I remember reading that in Canada there are vast tight gas reserves. The gas in Canada is much harder to extract than the tight gas in the US, but it totals several times the Worlds conventional natural gas reserves. The next great challenge?

There are tight gas resources around the world. Other than the US, I don't believe that much has been done with them, because other natural gas that was easier to extract has been available.

This is an exhibit from the National Petroleum Council's Facing Hard Truths report showing an estimate of the amount in place (not economically recoverable).

I don't know anything about how difficult Canadian tight gas reserves are to extract. US tight gas reserves were considered impossible, before a lot of research was done.

Regarding Canadian resources, AJM Petroleum Consultants from Calgary has good online pdf's (www.ajma.net then click on "about ajm", then "news and events", then "past presentations"). Also try www.rdfuture.com and click on "natural gas" and scroll down to the 5th graph. In general, AJM is predicting very expensive times ahead for Canadians and their cold climate. And the Canadian Society for Unconventional Gas indicates (if memory serves) that coal bed methane could only make up about 10% of the shortfall by 2020. I got to thinking a lot about this in February when windchill temperatures got down to minus 50 celsius just north of Calgary.

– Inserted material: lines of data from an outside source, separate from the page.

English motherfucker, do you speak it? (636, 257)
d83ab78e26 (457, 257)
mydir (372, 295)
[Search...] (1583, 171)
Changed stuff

If nothing else, unconventional takes a long time to ramp up. Besides the infrastructure for the production, one needs the pipelines to take it to the users.

Some new US pipelines have become available in the last year. I think that is part of the reason for the increase in production.

Gail

I can't find the link to the site I found this info on. As I remember the problem had something to do with the holes bieng smaller than in US basins, and more difficult to fracture. They expected progress to be slow but the potential resource is immense.

The Wiki NG article on Canadian 4.1 Unconventional gas mentions the "Deep Basin" in Alberta as a massive source of tight gas; maybe that's the one? Low permeability. Dave Cohen's piece Canadian Gas - Decline Sets in likely has more info on tight NG.